It's the second little gem in the year's most narrowly drawn indie niche: foreign films that have the word "man" in the title and begin with the lead character getting off a train. Following close at the heels of France's wonderful "Man on the Train," the Finnish "The Man Without a Past" pulls into the station to put another delightfully deadpan face on the mutability of identity.
Minutes after disembarking from a train somewhere near Helsinki, an unnamed traveler (Markku Peltola) is set upon by thugs, who knock him unconscious, rob him and leave him to his fate. The konk on the head strips him of his memory, and after the briefest of hospital visits, he's wandering the countryside alone and confused. Only a welder's mask, the unlikeliest of personal artifacts, serves as a clue to his former life.
Our hero falls in with a ramshackle community of Helsinki's poor -- scruffy but welcoming types who have improvised a quaint sub-society out of corrugated materials and a bit of industry. (Two of the more colorful residents: a morbidly obese accordionist and another fellow who lives in a dumpster, like Oscar the Grouch gone Finn.) Ostensibly, the stranger's stay here is just a temporary arrangement while he strives to regain his memory, but it doesn't take too long for us to figure out that his swift integration into this secondary environment is the movie's real story.
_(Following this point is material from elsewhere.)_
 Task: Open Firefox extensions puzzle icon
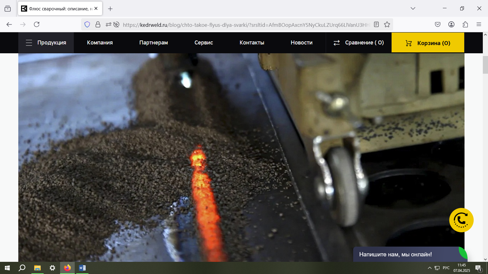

Initially looked after by a generous, semiemployed family, the wayward welder eventually moves into his own "place," develops a strong attraction to a Salvation Army angel (Kati Outinen) and even inspires her accompanying band of street musicians to rock out a little more. (Dig that stellar, Euro-billy soundtrack!)
This isn't a world many genuine indigents would recognize, but sometimes it's OK for a movie to show us a reality that merely should exist. To vindicate a much-maligned term, it's a nice picture: A gruff landlord/procurer comes on like the new arrival's worst enemy, even as he's pulling strings to provide him with a better life; at his side is an allegedly vicious dog who proves to be anything but. By the time writer/director/producer Aki Kaurismäki gets around to revealing just who his mysterious protagonist is, we've grasped the essential point that it really doesn't matter anyway. The movie has already made its case that we should all treat each other with dignity, because we can never be sure who anyone is in the first place.